Cheney's basic argument followed Ronald Reagan's position: Divestment would be wrong because, as bad as apartheid was, she wrote:
It is fulfilling to express our moral outrage, but no responsible person would do so at the expense of the thousands of black workers employed in U.S. firms in South Africa.
Note that Nelson Mandela and the African National Congress supported divestment, but what did they know about ending apartheid? Not as much as college student Liz Cheney, that's for sure! Then she threw in that personal Cheney touch:
Those eager to make such statements should also realize that, frankly, nobody's listening.At the time Cheney claimed that nobody was listening, 155 colleges had fully or partially divested from South Africa.
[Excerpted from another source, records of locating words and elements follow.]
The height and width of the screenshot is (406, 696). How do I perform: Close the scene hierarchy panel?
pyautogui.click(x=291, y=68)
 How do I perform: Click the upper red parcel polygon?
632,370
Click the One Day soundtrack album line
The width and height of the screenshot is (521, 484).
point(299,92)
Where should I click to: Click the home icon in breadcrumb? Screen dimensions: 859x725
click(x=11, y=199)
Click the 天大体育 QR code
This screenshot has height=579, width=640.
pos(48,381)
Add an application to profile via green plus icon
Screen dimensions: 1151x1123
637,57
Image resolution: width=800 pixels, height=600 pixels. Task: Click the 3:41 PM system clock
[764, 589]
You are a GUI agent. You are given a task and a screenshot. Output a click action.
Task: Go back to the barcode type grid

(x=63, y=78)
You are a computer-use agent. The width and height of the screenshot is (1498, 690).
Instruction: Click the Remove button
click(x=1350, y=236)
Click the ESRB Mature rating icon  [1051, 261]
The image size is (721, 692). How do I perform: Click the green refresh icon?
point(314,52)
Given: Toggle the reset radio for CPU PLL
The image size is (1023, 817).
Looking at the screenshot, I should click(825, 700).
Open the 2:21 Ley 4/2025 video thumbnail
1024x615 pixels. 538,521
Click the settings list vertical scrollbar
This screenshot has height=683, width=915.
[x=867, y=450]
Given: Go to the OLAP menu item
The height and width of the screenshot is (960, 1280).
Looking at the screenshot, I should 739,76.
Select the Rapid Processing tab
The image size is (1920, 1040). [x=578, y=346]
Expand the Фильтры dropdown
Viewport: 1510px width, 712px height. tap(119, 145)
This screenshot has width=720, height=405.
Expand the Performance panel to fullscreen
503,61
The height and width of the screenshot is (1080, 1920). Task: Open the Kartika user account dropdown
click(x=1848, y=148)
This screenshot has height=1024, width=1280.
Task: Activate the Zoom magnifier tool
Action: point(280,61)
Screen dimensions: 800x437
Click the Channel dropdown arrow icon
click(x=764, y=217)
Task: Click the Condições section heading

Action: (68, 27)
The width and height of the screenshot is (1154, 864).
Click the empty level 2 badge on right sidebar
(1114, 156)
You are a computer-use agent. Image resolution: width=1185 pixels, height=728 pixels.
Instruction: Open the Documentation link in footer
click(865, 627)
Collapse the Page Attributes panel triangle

The United States Congress had not only passed a bill imposing sanctions against South Africa, but had overridden a veto by Reagan. Whatever was going on at Colorado College, very clearly people were listening to the anti-apartheid movement in the United States. And, ultimately, the South African government was paying attention to the broad movement of which the students at Colorado College were just a small part.
So history teaches us that in this, as in so many other things, Liz Cheney was wrong. Specifically, she was wrong effectively in defense of a brutal racist regime. And Cheney herself just had to make clear along the way that—like father, like daughter—her personality is as vicious as her politics.